Review: The Gentleman

The Gentleman by Forrest Leo

Penguin Press, 2016. Hardcover, 304 pages.Cover: The Gentleman

With a Faust-inspired story line and the humor of an Oscar Wilde* play, The Gentleman crosses many genres with its prose.  With its setting in Victorian England, there is a touch of the historical.  The addition of a scientist and his flying machine adds a hint of steampunk.  But at the heart of the story is a romance masquerading as a mystery anyone, man or woman, can appreciate.

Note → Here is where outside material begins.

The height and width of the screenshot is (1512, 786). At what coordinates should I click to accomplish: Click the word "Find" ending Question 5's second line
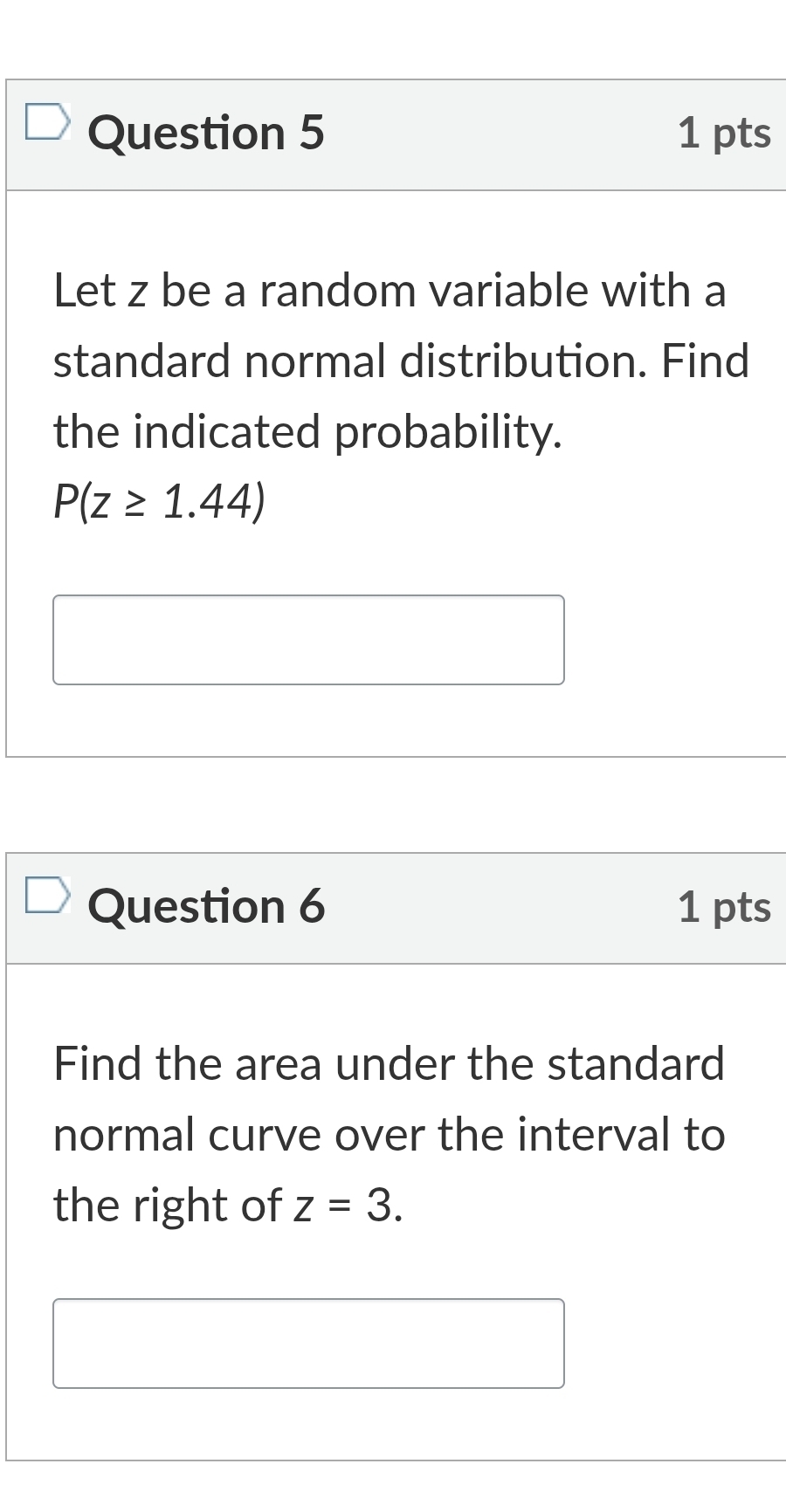pos(705,361)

When poet Lionel Savage learns he is broke, he does what many young men in Victorian England does–he looks for an heiress and marries her.  However, once married Savage realizes he can no longer write as he lost his inspiration.  One fateful day, Savage accidentally conjures up the devil and they become “friends” complete with Savage loaning the devil a book of Tennyson poems.  Later that night, Savage’s wife disappears.  With her missing, Savage realizes he does love her.

Since Vivien Savage disappeared right after the devil’s appearance, Savage believes he accidentally sold his wife to the devil and he makes plans to rescue her.  In his quest he is joined by his loyal butler; his recently suspended from school brazen younger sister; Vivien’s swashbuckling world-traveling brother; his wizened longtime bookseller; and a young scientist.  Together they will work together to locate Hell and rescue Vivien, with some humorous happenings on the side.

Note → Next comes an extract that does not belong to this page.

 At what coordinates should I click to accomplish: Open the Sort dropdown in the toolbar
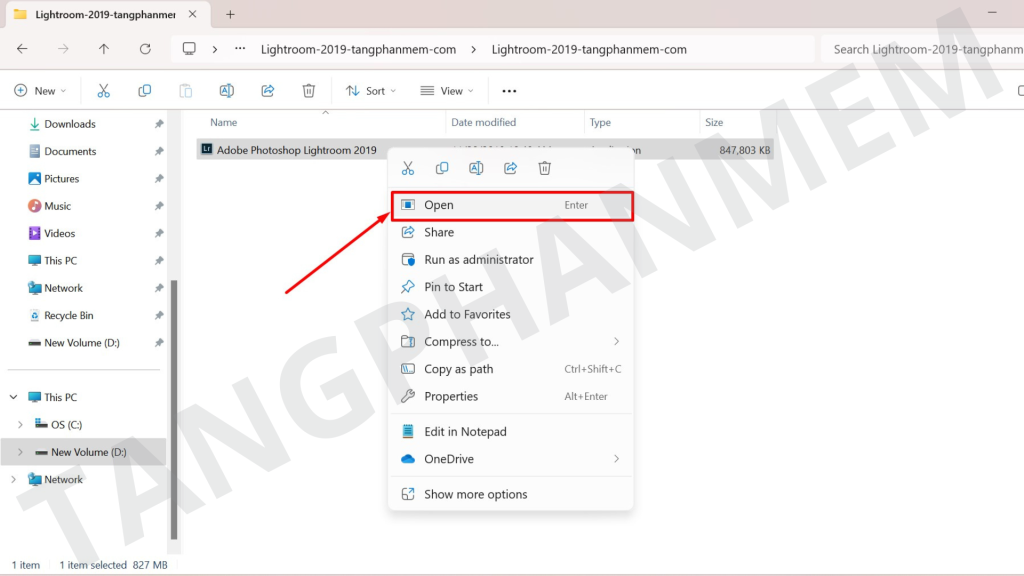pos(370,91)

This novel is so ridiculously absurd that it is hilarious.  I understand why the summary on Goodreads likens it to Monty Python.  It also likens the book to P.G. Wodehouse, whom I have not read.  Because of that hilarity, you will want to keep on reading to see what Savage’s next crazy scheme will be. It helps that the novel is written from Savage’s point of view. I also liked how Leo headed the chapters with titles reminiscent of the era depicted, for example “In Which My Sister Returns Home for Reasons Best Omitted, & I Am Forced to Deliver to Her a Previously Unmentioned Piece of Intelligence.”  An additional bit of humor was added via footnotes with comments from Savage’s lawyer/Vivien’s cousin, Hubert, who plays a key role at the novel’s end.

Do you think you will read this novel?  Do you have another retelling of the Faust tale to share with us?

My review is based on an advanced reader copy provided by the publisher.  The Gentleman will be released on August 16, 2016.

*Specifically, The Importance of Being Ernest came to mind.  Also a touch of Shakespeare a la A Midsummer’s Night’s Dream.